Funny enough, this is almost exactly the complement to the problem of visually differentiating action buttons from 2D content. In a 2D UI, you want to make the action buttons more 3D-looking than the 2D stuff around them, to help them stand out. Thus the Windows XP / macOS 9 era of "jelly" buttons with that visually bulge toward the screen — standing proud of the content, affording touch.

But if everything is 3D / stands proud in arbitrary ways, then overlaid actions will stand out better if they're less 3D — making it clear that they're sitting "on the HUD" rather than "in the world." Such objects can be literal 2D — or you can get fancy and choose some unusual middle-ground, like the sort of 2.5D papercut-diorama look that "liquid glass" achieves.

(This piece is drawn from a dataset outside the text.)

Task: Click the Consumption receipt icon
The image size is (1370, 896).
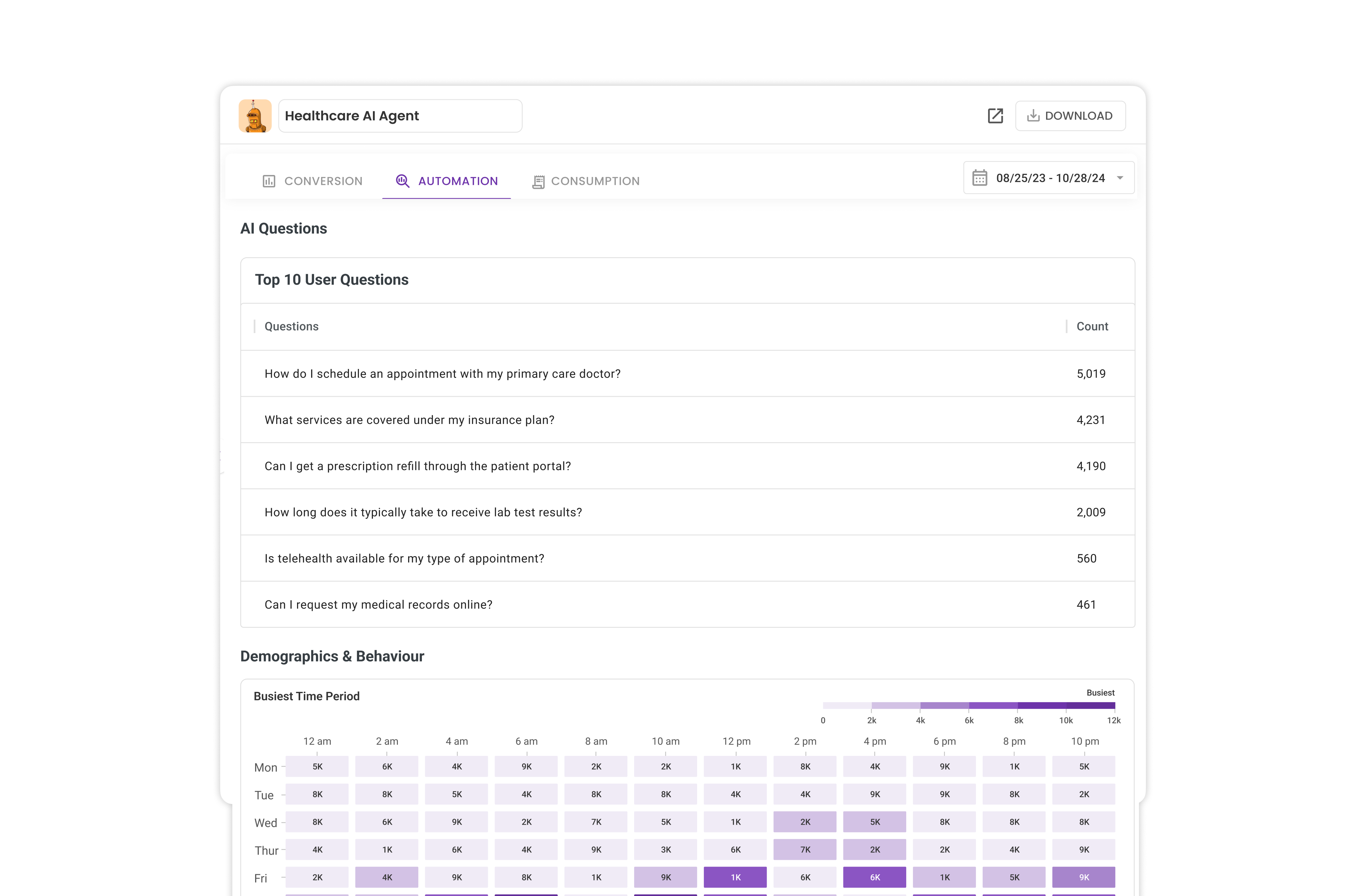Action: (x=538, y=182)
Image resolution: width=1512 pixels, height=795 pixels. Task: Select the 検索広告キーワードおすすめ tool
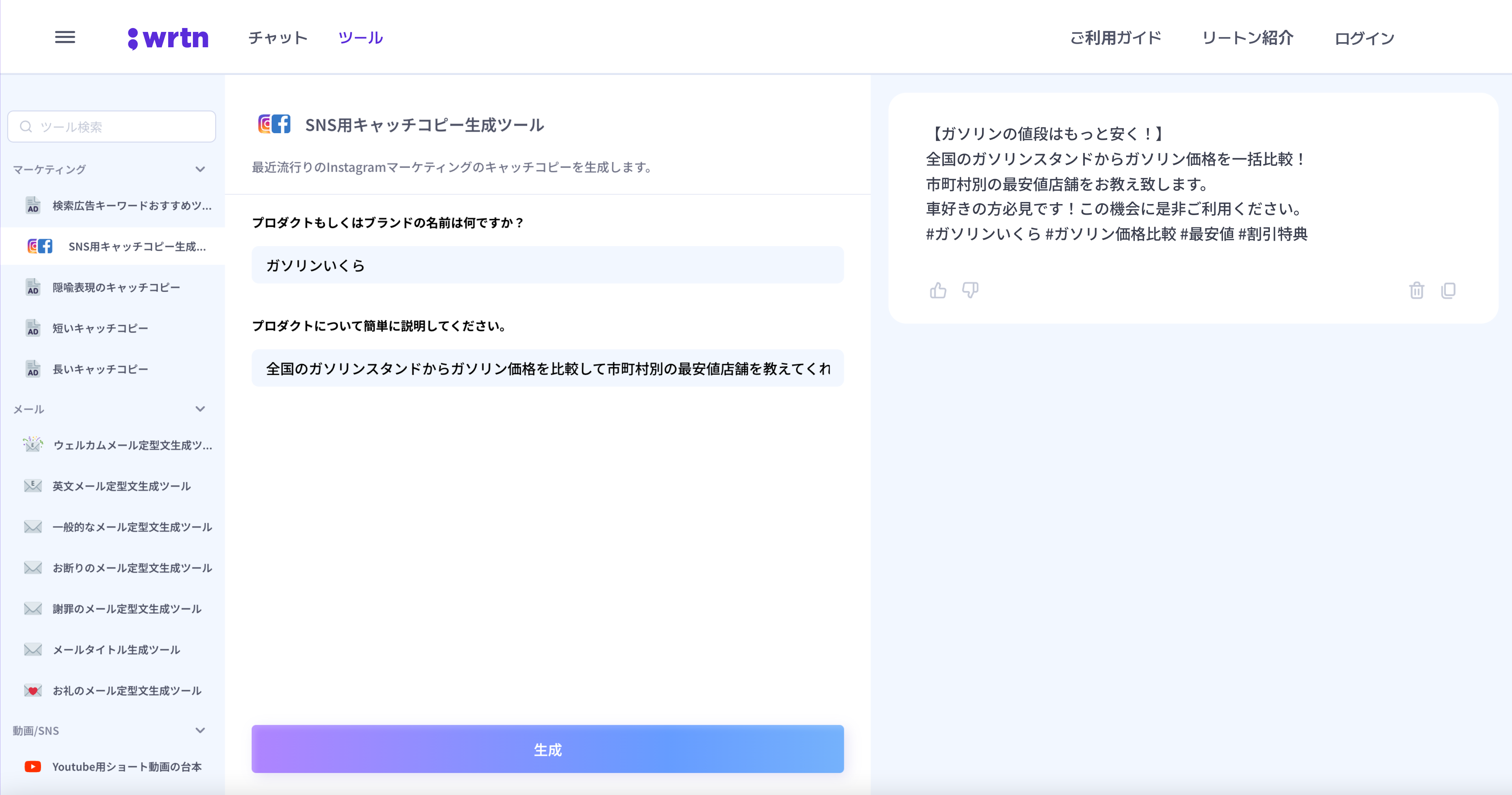(132, 206)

but one of Apple's distinguished features was their high-quality icons

This was one of the things I loved when I switched to OS X in 2007. The Photo Booth, Pages, Preview, etc. were so beautiful. Also very easy to distinguish apps by icons. Now they all look the same-ish.

There was a lot more whimsy as well. The Adium instant messenger had its green bird logo as an icon. And the bird icon in the Dock flapped its wings when you had a new message (this was pre-native notifications, though Adium may have had Growl support already). I think it would also open its eyes when you started the app.

Yeah Adium supported Growl. Adium still works but hasn’t seen much of an update in a while last time I checked.
The upside of this 'button-as-icon' interface is that you have a predicable area to hit with the mouse. In macOS of today, if you don't click the area the icon fills, you miss the target. Each icon may have a unique area to hit.
In the days of freeware (pre-App Store "free"), you could pretty well tell the quality of the software by the quality of its icon.
Yeah, and they’re blurrier.

I was also surprised at how many times I didn’t choose the final icon as my favorite, annd more so how many times it was one of the even older ones.

This sort of thing smells of group decisions.

Jobs and Ives were the voices of reason at Apple. They need someone to fill-in for them.

Jobs and Ives made numerous horrendous design decisions while at Apple.

Brushed Metal springs to mind.

Came here to comment this. Why the obsession with the ubiquitous universal rounded rectangle? There must be some reason these corporations figured out because they're all doing the same.
I think it's because it reads as "app", which is a more contemporary and encompassing conception than for users than just an icon or logo. Blame the very first iPhone for choosing slightly-Aqua-like roundrects for everything.

Yes, it looks weird to old eyes on the desktop, where the button-like shape is more familiar as a touch target, but we still recognize that they're apps.

It also allows the developer some control over the canvas that their arbitrarily-shaped logo is painted on, rather than just dropping it right on your user's wallpaper of their kids birthday party.

(As an aside, I'm on a Pixel that uses circles, but the Play Store (whose logo is a triangle) uses roundrects, so there's also a certain flexibility in app icons being a canvas within a platform-variable container shape, even if that's not a roundrect everywhere.)

ubiquitous universal rounded rectangle

Squircle.

Before anyone downvotes, this isn’t mere semantics. Apple changed from rounded rectangles to squircles in iOS 7.

https://blog.minimal.app/rounded-corners-in-the-apple-ecosys...

Even worse, the slightly rounded rectangle looks much better than the squircle.
A few things. Apple wants to control the visual narrative. They don't want icons to stand out because they want people to think they're using an apple device, not an Adobe product.

Companies see design as gold plating rather than something that gives a competitive advantage. This means they copy what's popular or outsource.

There's also probably fewer design firms working with these companies. This means fewer original ideas.